As posições políticas no debate parlamentar quinzenal não param de se extremar, o que anuncia um rosário de frases-choque deste tipo nas disputas discursivas nos próximos meses. Quem gosta de traçar bissetrizes dirá que a realidade se situa a meio caminho, e usará a estafada imagem do copo meio cheio, meio vazio. Esta perspetiva obscurece o problema de fundo do debate atual. Não é possível, depois de tudo o que aconteceu ao longo dos últimos 3 anos, descrever o cerne da situação de Portugal com uma simples fotografia instantânea.

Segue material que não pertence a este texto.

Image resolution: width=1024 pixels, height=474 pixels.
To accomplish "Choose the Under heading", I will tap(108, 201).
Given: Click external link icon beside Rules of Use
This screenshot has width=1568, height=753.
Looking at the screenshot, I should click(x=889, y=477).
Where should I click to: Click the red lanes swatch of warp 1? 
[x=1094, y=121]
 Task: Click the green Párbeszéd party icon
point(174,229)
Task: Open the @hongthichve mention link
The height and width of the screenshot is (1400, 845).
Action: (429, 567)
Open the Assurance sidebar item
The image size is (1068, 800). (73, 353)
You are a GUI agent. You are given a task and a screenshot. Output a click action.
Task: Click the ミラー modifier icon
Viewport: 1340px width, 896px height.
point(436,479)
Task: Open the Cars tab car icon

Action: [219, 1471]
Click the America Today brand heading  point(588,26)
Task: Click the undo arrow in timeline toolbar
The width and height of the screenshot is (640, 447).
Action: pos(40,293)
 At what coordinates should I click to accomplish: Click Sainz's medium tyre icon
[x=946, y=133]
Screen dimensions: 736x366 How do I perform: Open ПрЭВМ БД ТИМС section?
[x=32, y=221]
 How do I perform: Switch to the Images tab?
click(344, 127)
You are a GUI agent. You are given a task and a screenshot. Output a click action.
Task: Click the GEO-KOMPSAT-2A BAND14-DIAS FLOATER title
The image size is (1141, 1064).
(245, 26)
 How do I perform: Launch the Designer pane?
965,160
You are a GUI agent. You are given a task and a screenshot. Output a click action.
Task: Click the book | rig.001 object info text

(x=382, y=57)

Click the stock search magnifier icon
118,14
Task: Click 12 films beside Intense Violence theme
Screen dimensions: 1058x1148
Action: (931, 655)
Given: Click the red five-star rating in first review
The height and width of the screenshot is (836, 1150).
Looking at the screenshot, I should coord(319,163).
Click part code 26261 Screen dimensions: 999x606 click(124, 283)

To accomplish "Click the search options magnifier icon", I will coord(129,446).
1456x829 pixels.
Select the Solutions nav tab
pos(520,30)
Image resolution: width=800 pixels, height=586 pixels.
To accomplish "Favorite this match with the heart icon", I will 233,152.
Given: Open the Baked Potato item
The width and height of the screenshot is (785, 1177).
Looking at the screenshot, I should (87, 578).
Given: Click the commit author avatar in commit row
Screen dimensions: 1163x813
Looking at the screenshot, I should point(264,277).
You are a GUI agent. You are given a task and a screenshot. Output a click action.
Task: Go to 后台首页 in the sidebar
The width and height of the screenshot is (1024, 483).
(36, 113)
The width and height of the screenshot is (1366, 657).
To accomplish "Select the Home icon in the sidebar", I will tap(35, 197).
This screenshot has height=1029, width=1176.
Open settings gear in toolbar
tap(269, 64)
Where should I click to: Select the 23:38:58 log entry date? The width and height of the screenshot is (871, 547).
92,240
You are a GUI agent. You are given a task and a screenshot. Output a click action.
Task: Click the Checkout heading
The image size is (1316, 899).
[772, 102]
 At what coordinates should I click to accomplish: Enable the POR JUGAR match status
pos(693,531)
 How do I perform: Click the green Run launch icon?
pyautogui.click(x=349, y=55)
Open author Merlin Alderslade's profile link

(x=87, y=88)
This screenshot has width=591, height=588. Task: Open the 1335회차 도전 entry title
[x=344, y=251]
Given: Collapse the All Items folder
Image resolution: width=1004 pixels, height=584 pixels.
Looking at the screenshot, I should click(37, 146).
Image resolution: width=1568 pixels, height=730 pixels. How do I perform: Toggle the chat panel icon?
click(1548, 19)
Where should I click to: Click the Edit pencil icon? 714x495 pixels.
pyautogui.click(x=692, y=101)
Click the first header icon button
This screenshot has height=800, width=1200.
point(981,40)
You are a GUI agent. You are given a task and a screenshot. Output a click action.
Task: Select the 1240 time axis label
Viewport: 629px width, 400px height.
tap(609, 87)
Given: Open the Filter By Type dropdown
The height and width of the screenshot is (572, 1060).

Nessa lógica, leva a maioria vantagem: cada nova imagem surge como menos má do que a anterior, os indicadores revelam-se sucessivamente mais positivos.
O problema é que há uma profunda reorientação produtiva em curso, há importantes alicerces de vida - rendimento, emprego, carreira - que foram muito abalados sem que nos encontremos, ainda, em condições de afirmar que se criaram alternativas melhores e, a prazo, mais sólidas. E, em nome da apoteose que se prepara para o próximo dia 17 de maio, o País ainda não se apercebeu das dificuldades que vai ser preciso superar na próxima legislatura, em nome da omnipotente confiança dos credores na fiabilidade de Portugal. Falta ver o filme todo.